デジタル証明書の失効確認

更新日:

用語解説

証明書の失効確認は、有効期間内の証明書が秘密鍵漏えい、所属変更、誤発行などによって無効化されていないかを確認する処理です。代表方式はCAが署名して配布するCRLと、個別証明書の状態をオンライン照会するOCSPです。

■ 試験で押さえるポイント

  • CRLは失効した証明書のシリアル番号と失効日時・理由などを含みます。検証側はCRLの署名、有効期間、発行元及び更新時刻も確認します。

  • OCSPはレスポンダへ証明書状態を照会し、good、revoked、unknownなどの署名付き応答を得ます。goodは対象時点で失効記録がないことを示し、証明書の全内容を保証する語ではありません。

  • OCSP staplingではサーバが取得したOCSP応答をTLS接続時に提示し、クライアントからレスポンダへの直接照会による遅延・プライバシー漏えいを減らします。

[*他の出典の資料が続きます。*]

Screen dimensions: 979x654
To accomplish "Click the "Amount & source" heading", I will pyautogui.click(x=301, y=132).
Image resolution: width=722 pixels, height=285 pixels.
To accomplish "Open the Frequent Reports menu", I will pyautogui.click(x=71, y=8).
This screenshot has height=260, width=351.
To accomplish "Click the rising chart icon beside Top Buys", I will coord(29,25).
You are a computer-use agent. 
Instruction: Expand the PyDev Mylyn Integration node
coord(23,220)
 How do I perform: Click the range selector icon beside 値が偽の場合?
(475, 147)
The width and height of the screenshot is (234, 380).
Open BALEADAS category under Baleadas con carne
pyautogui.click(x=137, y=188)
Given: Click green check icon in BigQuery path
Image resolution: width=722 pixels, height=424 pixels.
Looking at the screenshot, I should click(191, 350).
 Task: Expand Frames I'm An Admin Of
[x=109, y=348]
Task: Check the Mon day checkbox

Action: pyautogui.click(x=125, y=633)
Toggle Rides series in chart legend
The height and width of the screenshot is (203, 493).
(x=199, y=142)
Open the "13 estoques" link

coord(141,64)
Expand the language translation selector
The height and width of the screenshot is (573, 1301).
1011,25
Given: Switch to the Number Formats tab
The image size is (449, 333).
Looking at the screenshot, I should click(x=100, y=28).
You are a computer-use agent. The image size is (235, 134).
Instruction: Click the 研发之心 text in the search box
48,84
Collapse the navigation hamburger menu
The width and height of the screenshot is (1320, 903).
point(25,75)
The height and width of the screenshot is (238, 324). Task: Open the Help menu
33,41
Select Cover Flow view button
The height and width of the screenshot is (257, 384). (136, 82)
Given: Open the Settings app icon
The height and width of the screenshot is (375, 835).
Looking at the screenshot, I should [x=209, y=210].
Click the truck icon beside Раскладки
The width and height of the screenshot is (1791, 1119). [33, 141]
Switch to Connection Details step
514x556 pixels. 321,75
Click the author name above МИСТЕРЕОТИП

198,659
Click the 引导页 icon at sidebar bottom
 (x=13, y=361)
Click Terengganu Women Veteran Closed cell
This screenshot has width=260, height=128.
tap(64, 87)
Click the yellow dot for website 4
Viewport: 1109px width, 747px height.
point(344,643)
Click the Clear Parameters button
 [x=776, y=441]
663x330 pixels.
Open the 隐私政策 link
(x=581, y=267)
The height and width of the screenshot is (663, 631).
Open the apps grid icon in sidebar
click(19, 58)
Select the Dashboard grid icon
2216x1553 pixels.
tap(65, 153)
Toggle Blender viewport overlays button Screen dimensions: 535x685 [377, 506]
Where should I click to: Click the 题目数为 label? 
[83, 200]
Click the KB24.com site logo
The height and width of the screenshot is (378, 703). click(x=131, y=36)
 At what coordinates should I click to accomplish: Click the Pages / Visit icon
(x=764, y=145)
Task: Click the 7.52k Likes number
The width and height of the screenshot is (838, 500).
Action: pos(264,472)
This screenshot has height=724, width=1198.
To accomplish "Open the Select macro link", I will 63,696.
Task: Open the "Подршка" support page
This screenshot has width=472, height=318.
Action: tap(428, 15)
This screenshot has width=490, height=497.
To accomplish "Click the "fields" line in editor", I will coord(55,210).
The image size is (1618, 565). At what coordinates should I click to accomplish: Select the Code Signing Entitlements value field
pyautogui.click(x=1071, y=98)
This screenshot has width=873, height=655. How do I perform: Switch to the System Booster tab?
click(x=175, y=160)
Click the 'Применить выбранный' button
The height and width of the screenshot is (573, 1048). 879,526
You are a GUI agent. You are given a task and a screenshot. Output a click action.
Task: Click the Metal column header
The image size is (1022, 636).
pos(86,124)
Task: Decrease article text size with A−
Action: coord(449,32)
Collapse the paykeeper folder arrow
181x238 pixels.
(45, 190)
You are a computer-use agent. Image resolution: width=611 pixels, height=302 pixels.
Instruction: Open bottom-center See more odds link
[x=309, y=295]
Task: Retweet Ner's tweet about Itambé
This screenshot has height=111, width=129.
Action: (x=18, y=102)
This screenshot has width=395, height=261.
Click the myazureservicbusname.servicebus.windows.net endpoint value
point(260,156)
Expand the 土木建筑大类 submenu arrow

  • CRL・OCSPに到達できないときに検証を継続するsoft-failは可用性を高める反面、攻撃者が確認通信を妨害して失効証明書を使う余地を生みます。

  • 失効確認は証明書パス、署名、有効期間、用途、名前制約、ホスト名などの検証を置き換えるものではありません。

■ 過去問での着眼点

CRLは失効一覧を取得して照合し、OCSPは特定証明書の状態をオンラインで問い合わせます。失効確認だけで証明書パス検証が完了するわけではありません。確認不能時のsoft-failは可用性と安全性のトレードオフです。

例: Webサーバ証明書の秘密鍵漏えい後、CAがそのシリアル番号を失効させます。クライアントは新しいCRL又は有効なOCSP応答でrevokedを確認し、TLS接続を拒否します。